I thought that perhaps this was a Cook County, IL problem, but I've asked around, and Arizona public schools are no better. There is no continued contact with alumni, no routine active solicitation of contributions from area businesses, no Mother's Clubs, Father's Clubs or associated boosterism, no real effort to create a learners' community. If the public schools and their supporters can't be bothered with establishing of foundations or asking those with close ties to the institutions--alumni, parents and families of current students--for voluntary contributions, they have no business demanding involuntary contributions from the taxpayer.
- Nonparticipants are not treated equitably. A vote for an override is a vote to raise taxes not just on public school parents and families but also those homeschooling, sending their children to private schools, or sending their children to charter schools. None of these groups will benefit from the override.

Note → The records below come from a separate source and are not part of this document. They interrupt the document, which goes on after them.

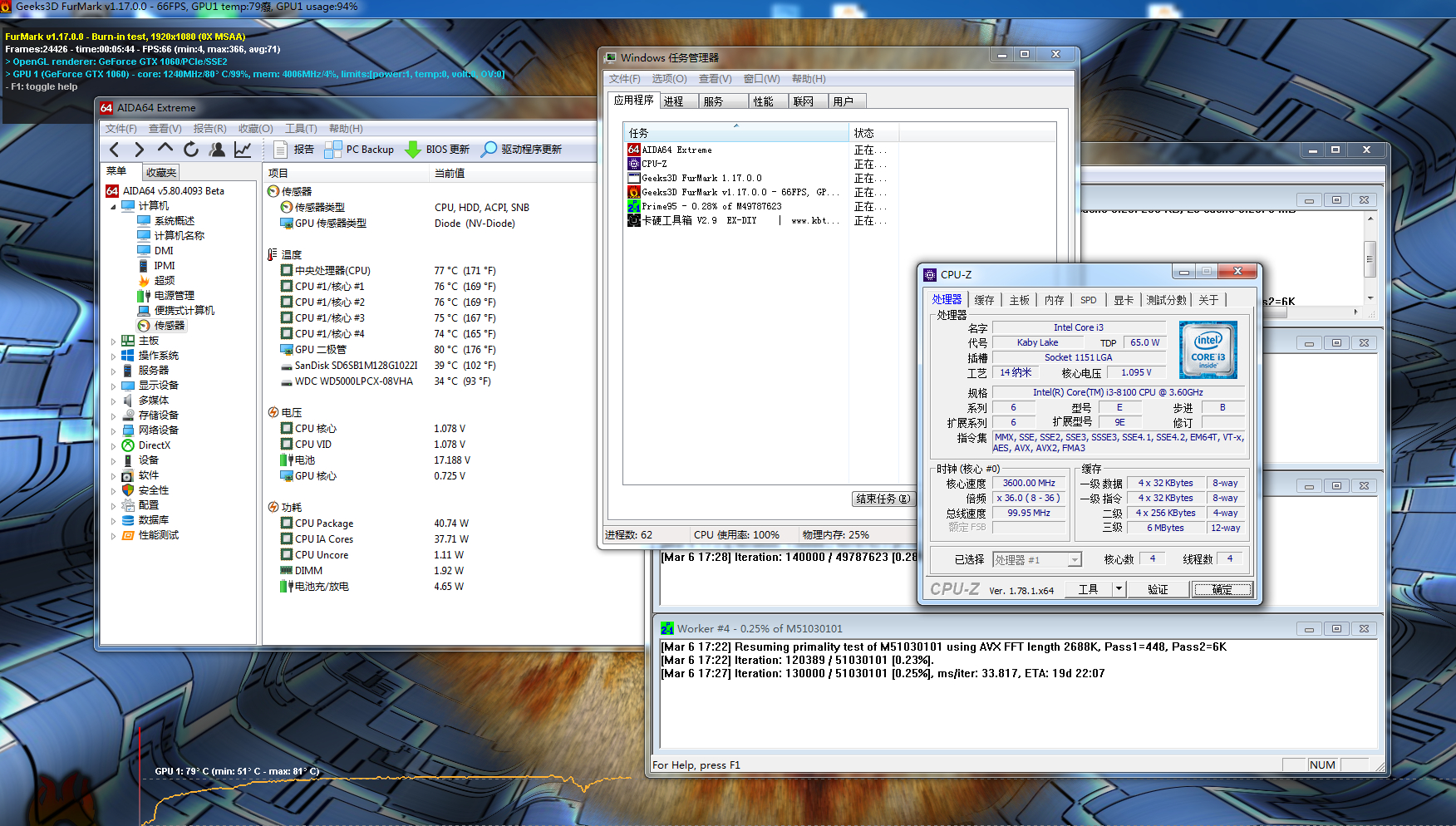Open 驱动程序更新 from the AIDA64 toolbar
Viewport: 1456px width, 826px height.
coord(522,150)
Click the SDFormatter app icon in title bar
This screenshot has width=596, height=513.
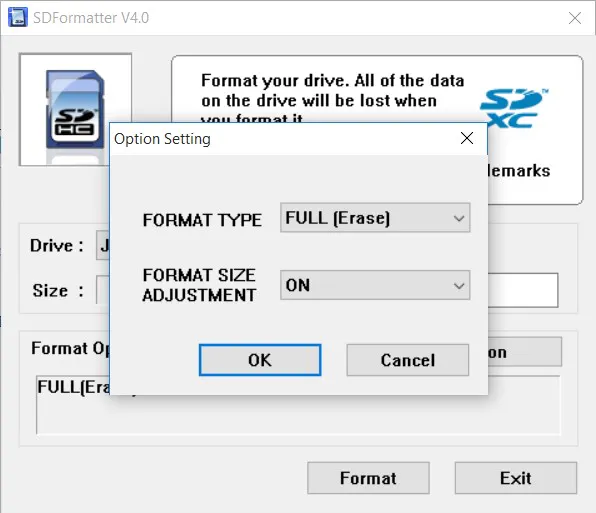click(18, 17)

Charter school families receive a government subsidy just like public schoolers do. The other two groups do not receive so much as a tax credit. Homeschooling and private-schooling parents save the taxpayers the expense of educating their children. They've taken responsibility for their children. We shouldn't just admire them for it, we should treat them fairly. The least we can do is to not bill them for support of the public schools while their children are being privately educated. A tax credit for homeschoolers and tuition fee payers, up to the amount the district spends per pupil, would not only make private education in reach of more families; it would also constitute simple justice. Homeschoolers, private school parents, and those of us who support them should vote "no" on overrides until they are treated fairly and not made to pay double for education, at least while their children are of school age.
- Student promotion is haphazard in the early grades. Arizona's high schoolers must pass the very basic "AIMS" test to graduate. Too little, too late. I'm no advocate of pervasive testing; the temptations to teach to the test and to treat the test as a target are both too great. But to require that students be reading with basic comprehension by the end of First Grade and read fluently (no more "sounding it out") and comprehend more advanced passages by the end of Third Grade would seem reasonable. Reading comfortably and with comprehension is the key to further education and good citizenship, too. What good is the high-school AIMS test if a student enters high school a functional illiterate?
For those who fail, aggressive remediation is in order--and I'd happily support an override to fund it.
- Curriculum decisions are politicized. Ideally, the schools would be independent and any subsidy would follow the student. That's too great a paradigm shift for "this year" but we should insist that the schools act as though they are independent and allow teachers to choose textbooks. This is intimately related to the "merit pay" issue. Effective teachers don't do the same thing as lousy ones, but better. They do things differently, and as anyone who has ever taught understands, classroom materials are part of this. Arizona has a limited system of choice, enough to start de-politicizing the classroom.